By Kwei Quartey
The world has an ambivalent relationship with sustainable energy. We just love our fossil fuels and seem unwilling or unable to change. For some like the nation of Ghana, the longer the United States and other heavily consuming countries maintain their energy status quo, the better.
Lying along the West African coast, Ghana is the latest entrant to the club of African oil producers. In 2007, Britain’s Tullow Oil and its partners made history by discovering huge reserves of offshore oil in the Jubilee Field off Cape Three Points, the southernmost tip of Ghana. In very short order – only 40 months – Tullow began oil production in December 2010. In January 2011 Ghana sold its first batch of crude oil to Exxon Mobil Corporation. There is reportedly a whole lot more where that came from, and it’s the highly sought-after light, sweet variety. For fossil-fuel lovers in the United States, the longer Ghana can help us maintain our energy status quo, the better.
According to Ghana’s Minister of Energy, 13 different petroleum operations are in different stages of oil exploration off Ghana’s shore, and more companies are seeking production rights all the time. The British, Dutch, Chinese, Italians, Russians and Americans are all salivating at Ghana’s front door. Ghana has long been a leading cocoa exporter, but cocoa and its end product chocolate do not elicit the intensity of lust that oil does.
History of Plunder
Although producing and exporting large amounts of petroleum is a first for Ghana, this focus on its natural resources is not new. Going back as far as 1471, Portuguese explorers arriving at Ghana’s coast found so much gold between the Ankobra and Volta Rivers, they called the area La Mina or The Mine. La Mina was later corrupted to “Elmina”, as in Elmina Castle, which the Portuguese built between 1482 and 1486 in order to trade in gold, ivory, and, of course, slaves.
If the Portuguese supposed Ghana’s coast fever belonged solely to them, they were wrong. Following in their path, other Europeans made tracks to this glittering place called La Mina: the Dutch (who kicked out the Portuguese), Brandenburg-Prussians, British, Danes and Swedes. This modern-day feverish rush to Ghana draws an uncomfortable parallel to the ancient one. Only the coveted material has changed: yellow gold then, black gold now.
The centuries-old history of Western plunder makes many Ghanaians worry that this latest natural resource, oil, will become a familiar story of money for the few with little benefit for the many. After all, living conditions in Ghana’s gold-mining towns reflect nothing of the riches supposedly associated with the shiny, tantalizing metal.
Where Does the Money Go?
Many Ghanaians have already been disappointed to find that the oil industry is not itself a large-scale employer. With the exception of the most menial of jobs performed on a rig, particularly an offshore rig, all positions involve levels of skill and training that can take several years to attain. The highest supervisory posts are still largely in the hands of white expatriates.
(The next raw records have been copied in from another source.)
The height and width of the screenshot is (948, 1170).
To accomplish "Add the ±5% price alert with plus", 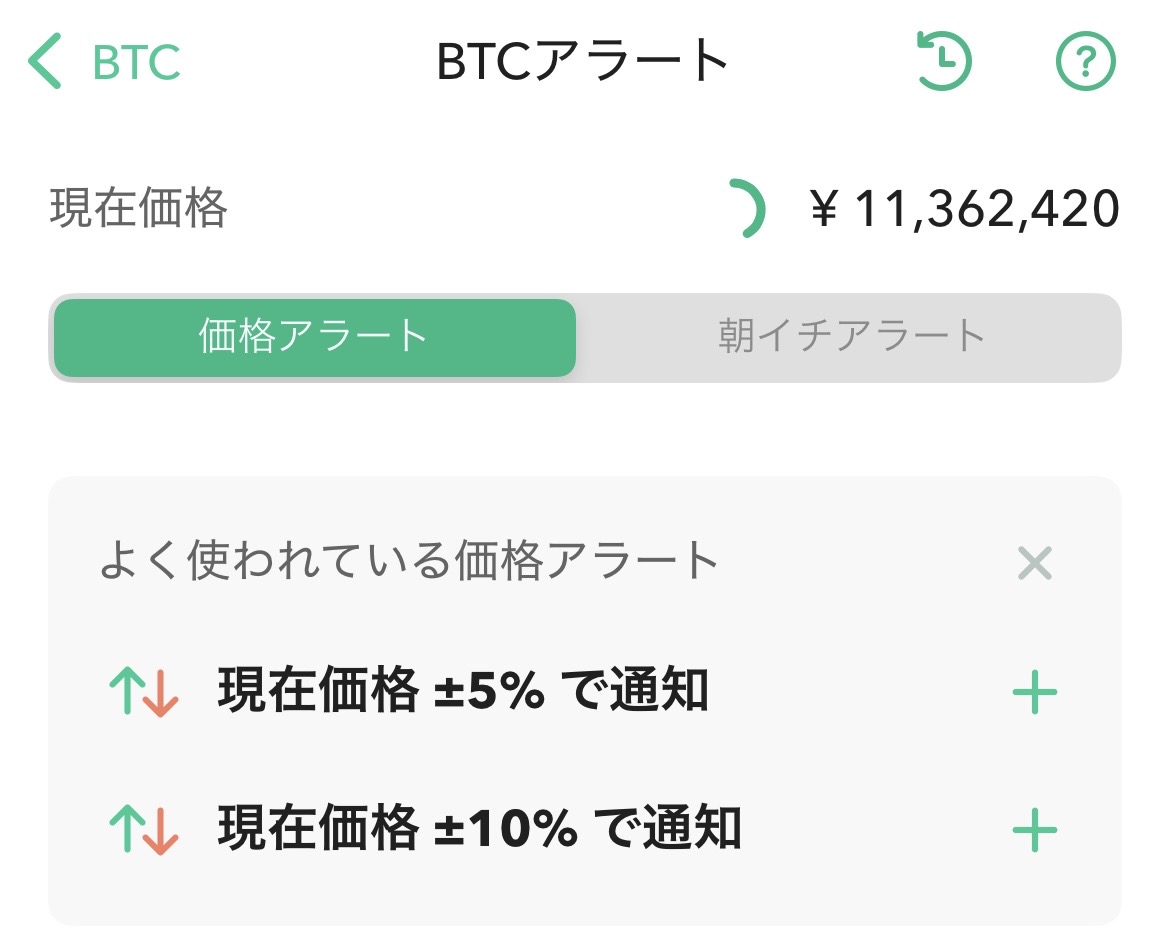I will click(x=1035, y=692).
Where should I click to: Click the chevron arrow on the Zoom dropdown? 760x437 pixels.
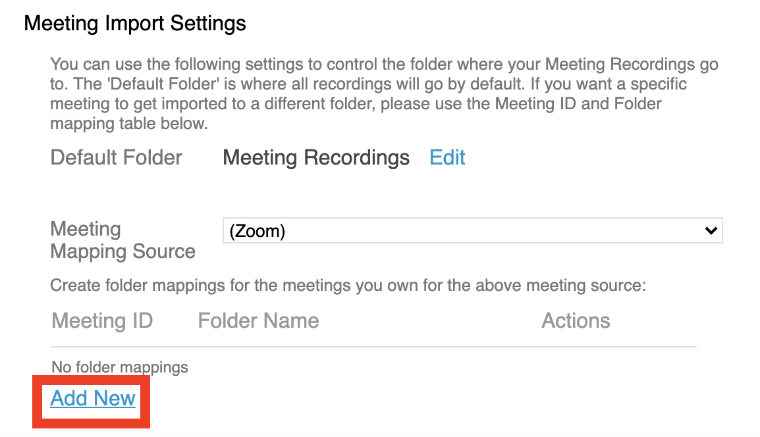pos(711,230)
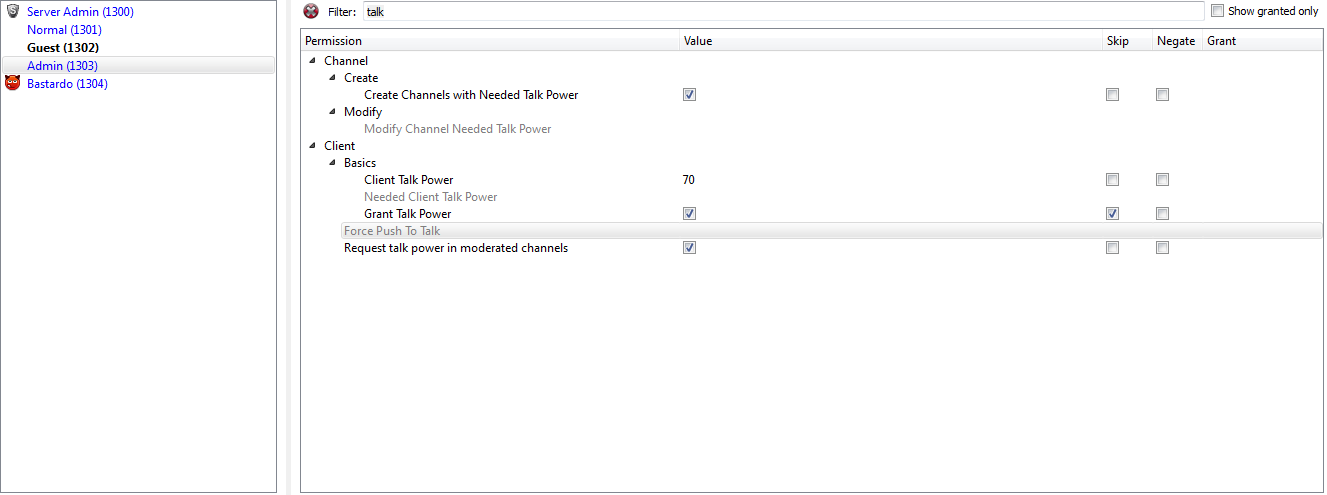Select the Bastardo (1304) group
Viewport: 1327px width, 495px height.
(67, 84)
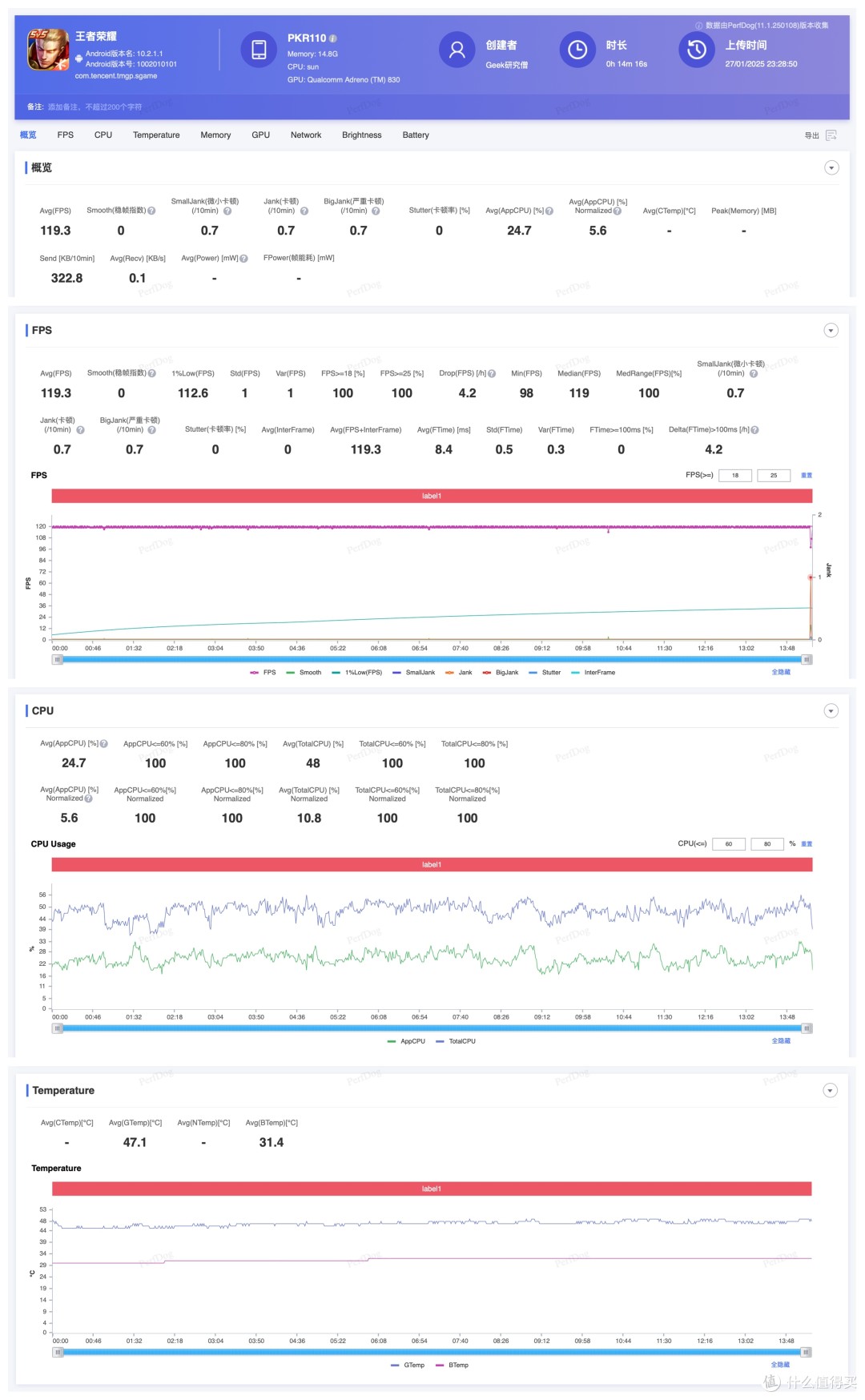Click the FPS>= threshold field showing 18
The height and width of the screenshot is (1400, 865).
(734, 476)
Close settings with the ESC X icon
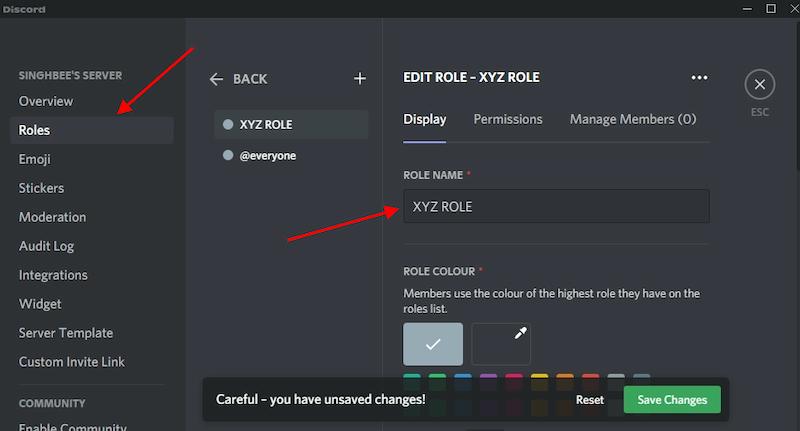Viewport: 800px width, 431px height. tap(760, 85)
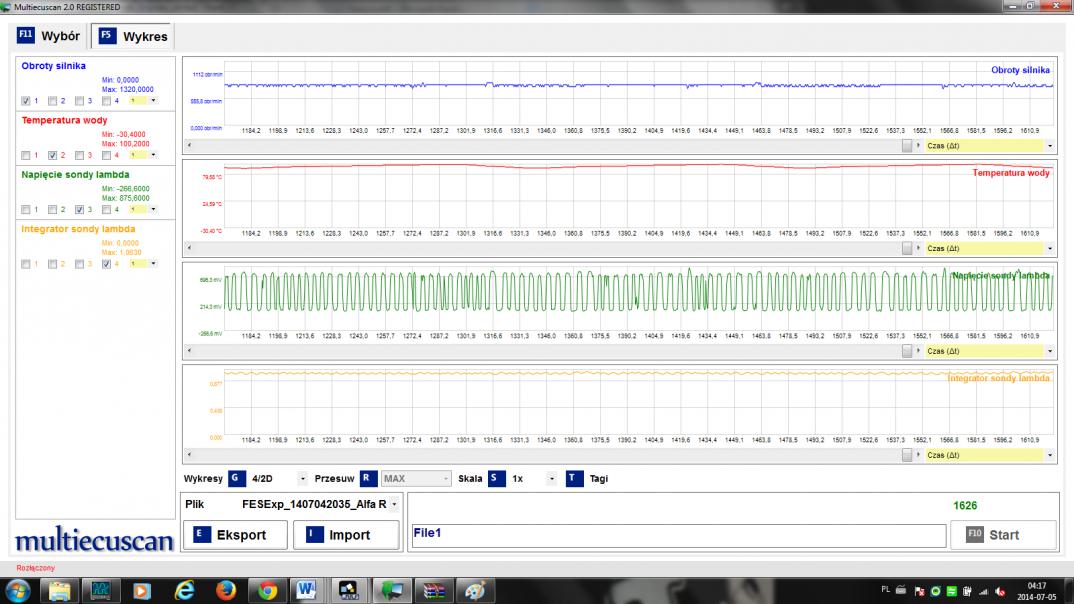Viewport: 1074px width, 604px height.
Task: Click the R key icon next to Przesuw
Action: [368, 479]
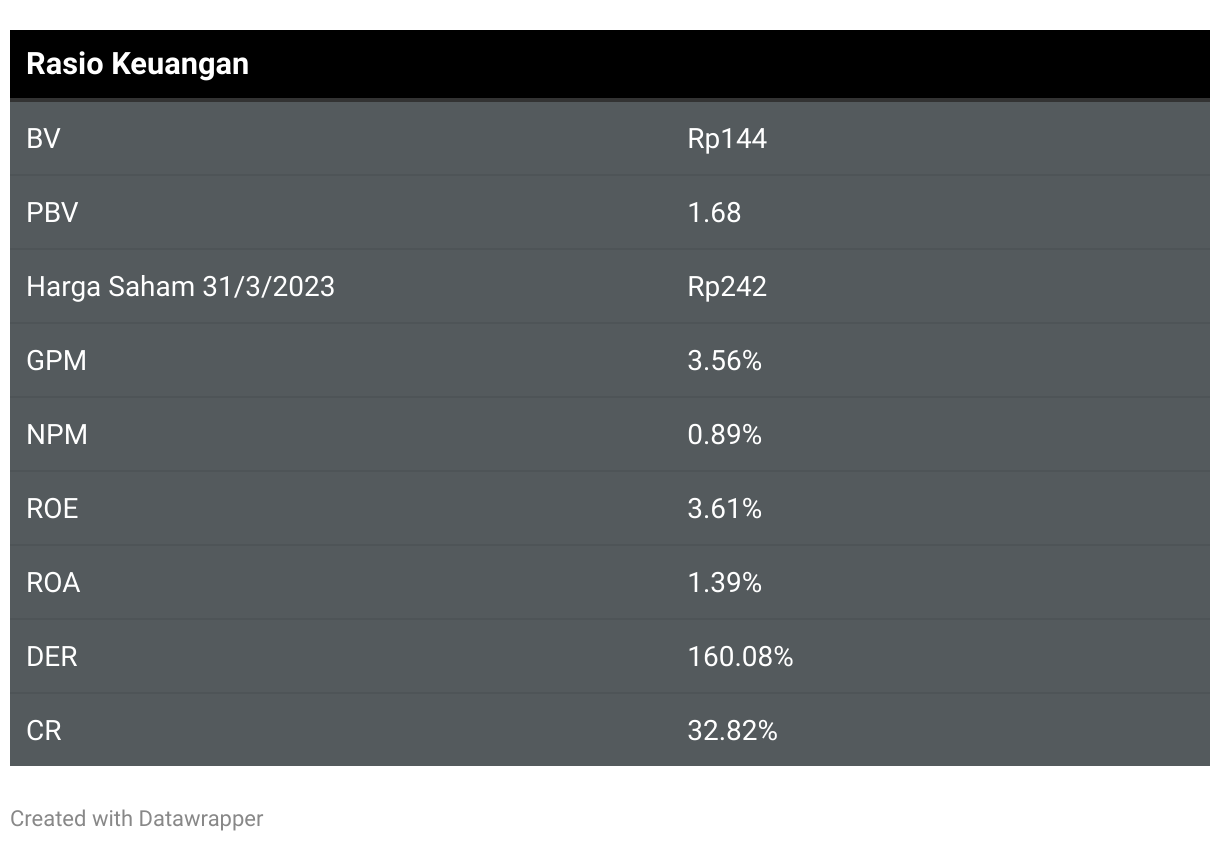Select the ROA row label
Viewport: 1220px width, 842px height.
tap(53, 582)
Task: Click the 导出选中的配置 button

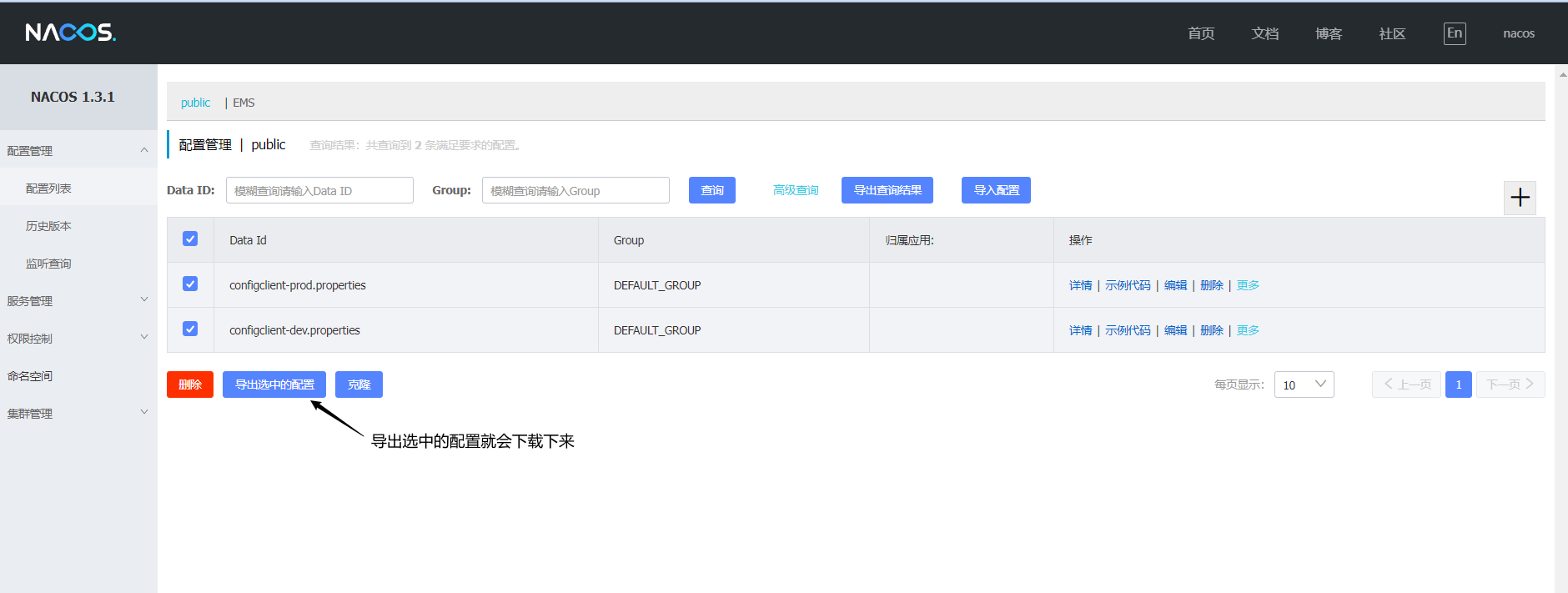Action: (274, 384)
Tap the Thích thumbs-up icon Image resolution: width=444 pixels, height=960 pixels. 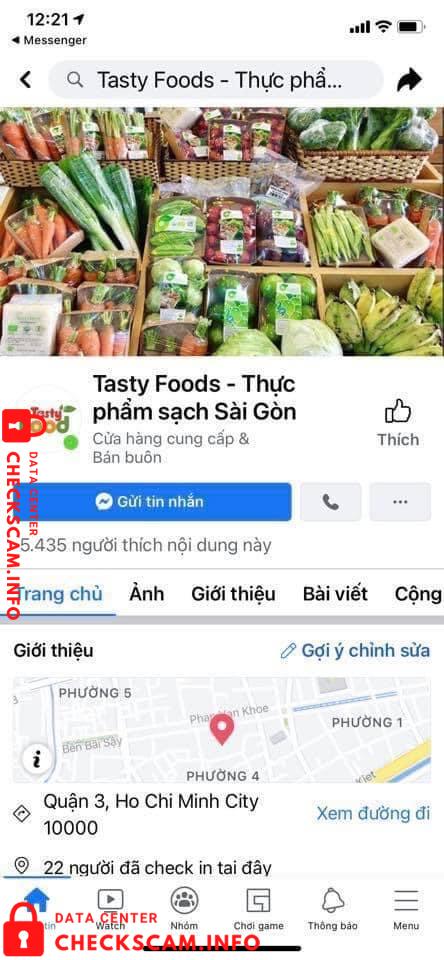click(x=398, y=411)
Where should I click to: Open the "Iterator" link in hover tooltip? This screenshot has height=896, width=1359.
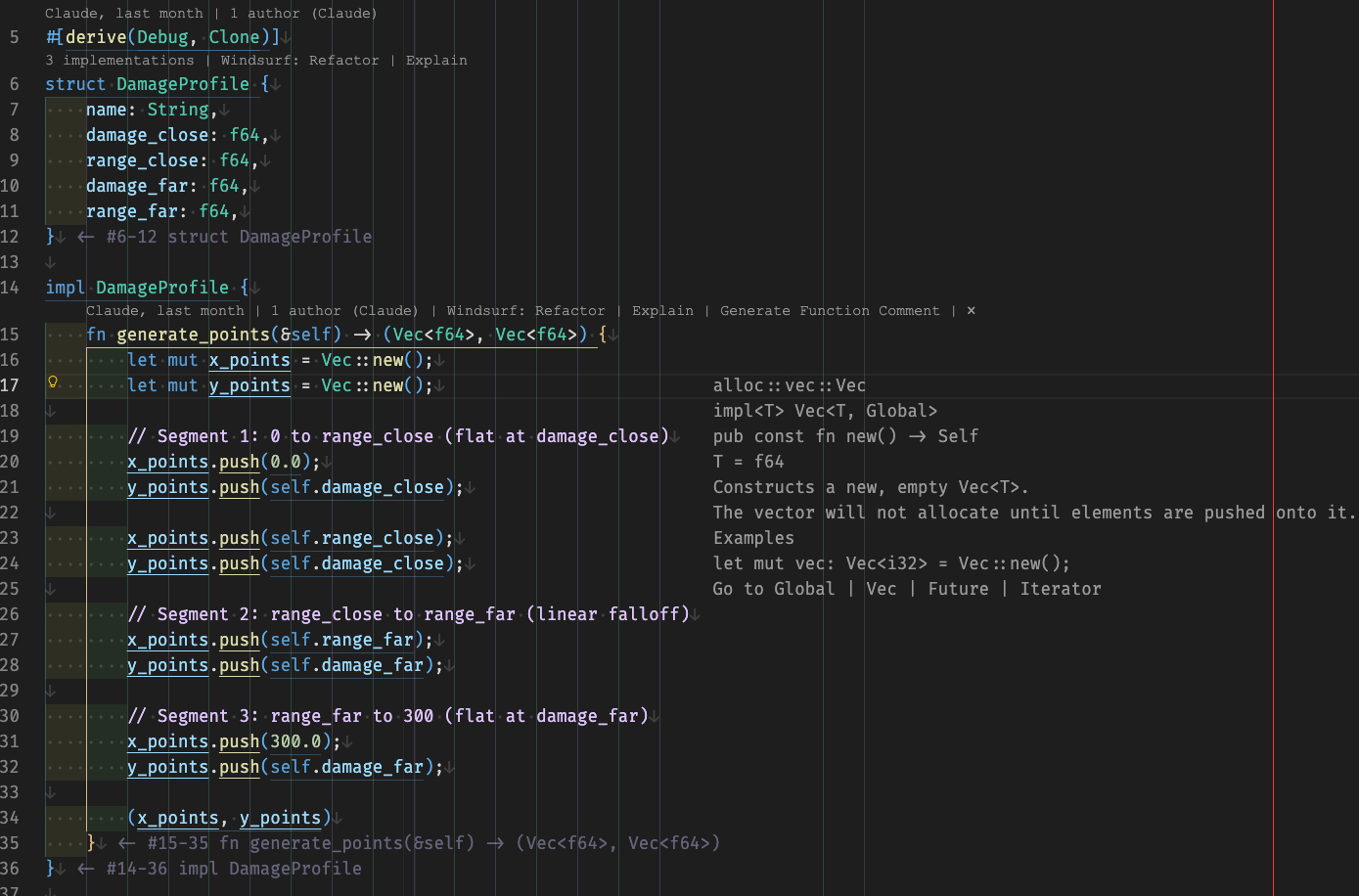[x=1061, y=589]
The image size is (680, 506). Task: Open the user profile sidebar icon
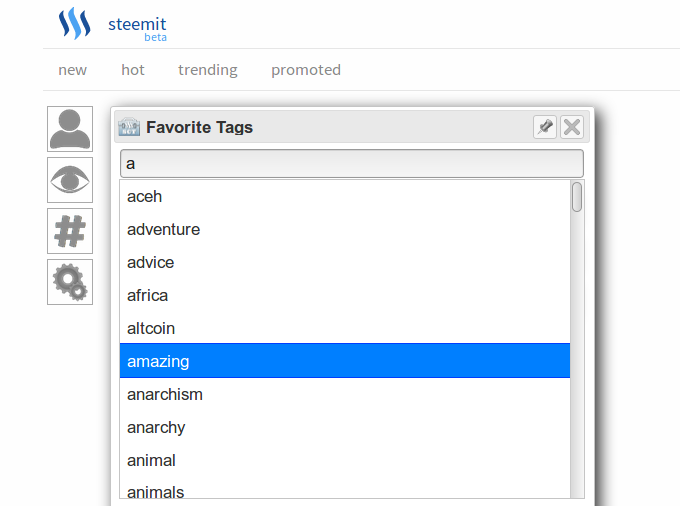coord(70,129)
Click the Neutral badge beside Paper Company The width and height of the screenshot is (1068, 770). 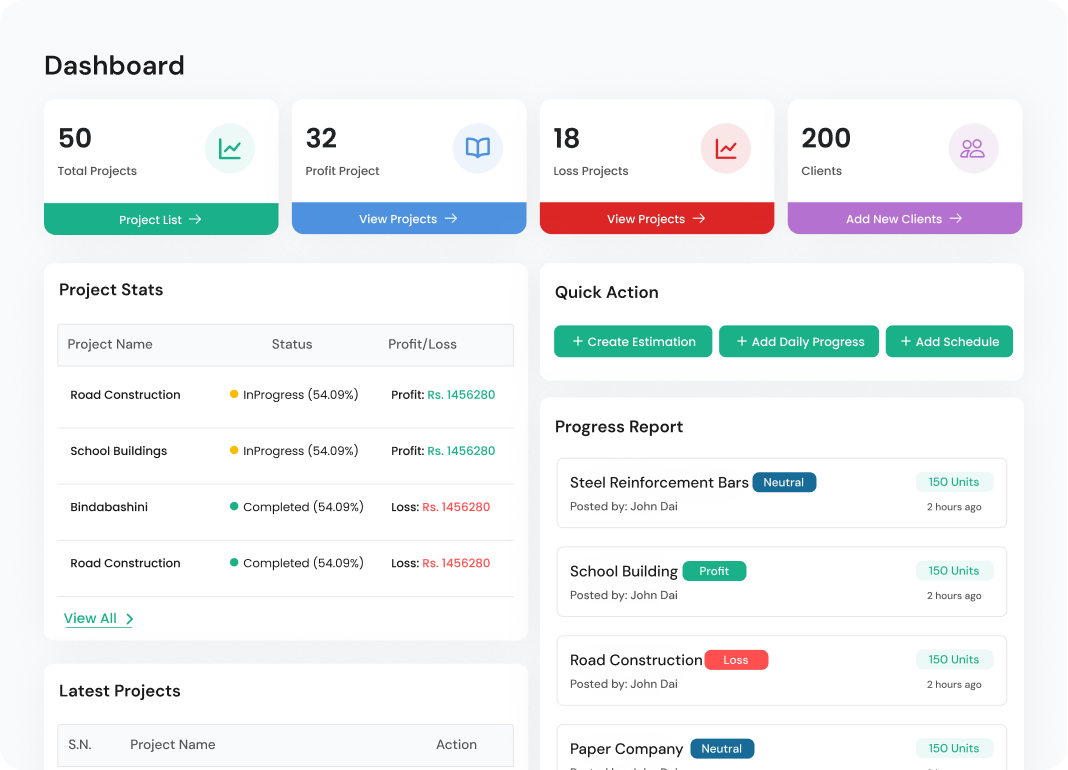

Ghanaians hope this situation will change, but everyone knows that change won’t come overnight.
Oil production has already had an impressive effect on Ghana’s economic data. According to Economy Watch, Ghana was the world’s fastest growing economy in the first half of 2011 with a GDP growth rate of 20 percent, which is six percent higher than the first runner-up, Qatar. But reminiscent of the “99-Percenters” of the Occupy Wall Street movement who wonder why they can’t find a job while bankers sit comfortably on their stash of cash, Ghanaians want a 20 percent GDP growth rate to mean something to them in real terms. They want to see improvements in buying power, employment, goods and services, infrastructure, schools, hospitals and their general standard of living. According to UNICEF, in 2009, Ghana’s gross national income per capita was $700 and life expectancy was only 57. In 2008, 74 percent of rural populations were using “improved” drinking water and only 13 percent were using improved sanitation facilities.
The Portuguese built Elmina Castle centuries ago, but it still stands today and is a powerful metaphor for how “striking it rich” can mean the creation of an exclusive, powerful and protected group of people who help themselves to wealth and never share it. For many, whether in Ghana, the United States or elsewhere in the world, the time has come to dismantle the castle…physically and metaphorically.